◆ **Set problem**:
Pick out every line in the data below that contains the word "screenshot" and copy each one.
* begin Data provided *
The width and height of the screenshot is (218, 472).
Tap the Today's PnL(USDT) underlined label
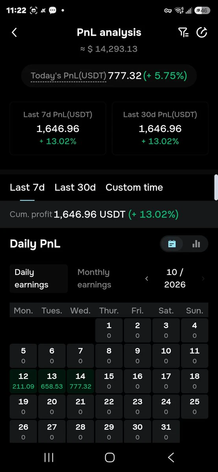[x=68, y=76]
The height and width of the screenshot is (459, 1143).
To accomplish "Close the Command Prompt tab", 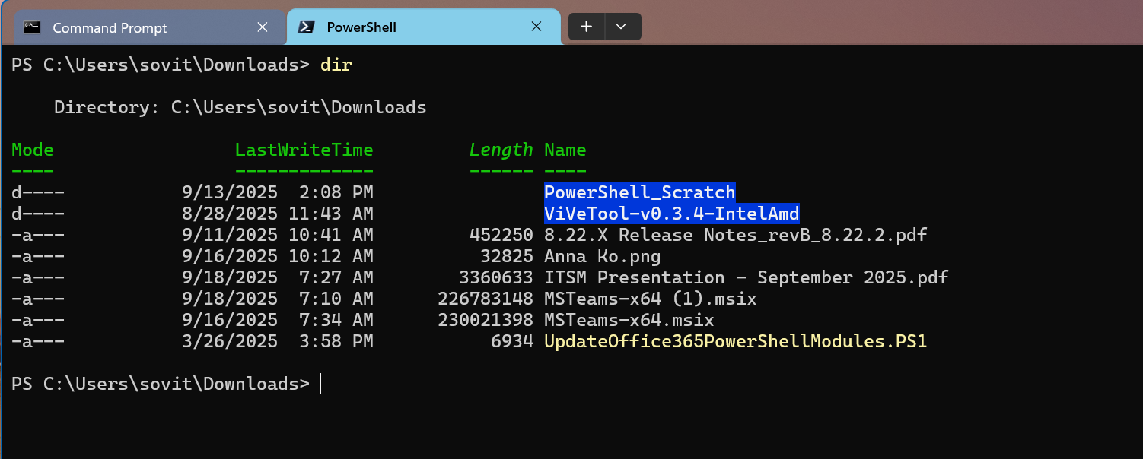I will click(263, 27).
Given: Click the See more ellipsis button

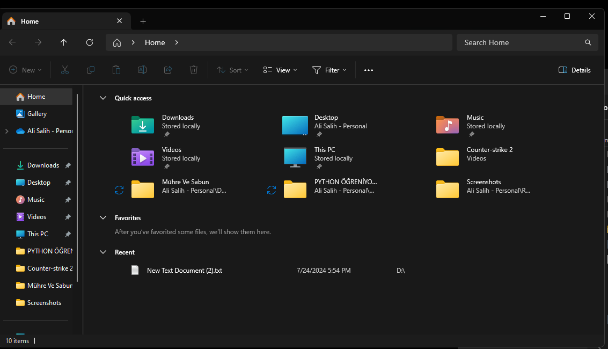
* end Data provided *
◆ **Response**:
The width and height of the screenshot is (218, 472).
The height and width of the screenshot is (459, 1143).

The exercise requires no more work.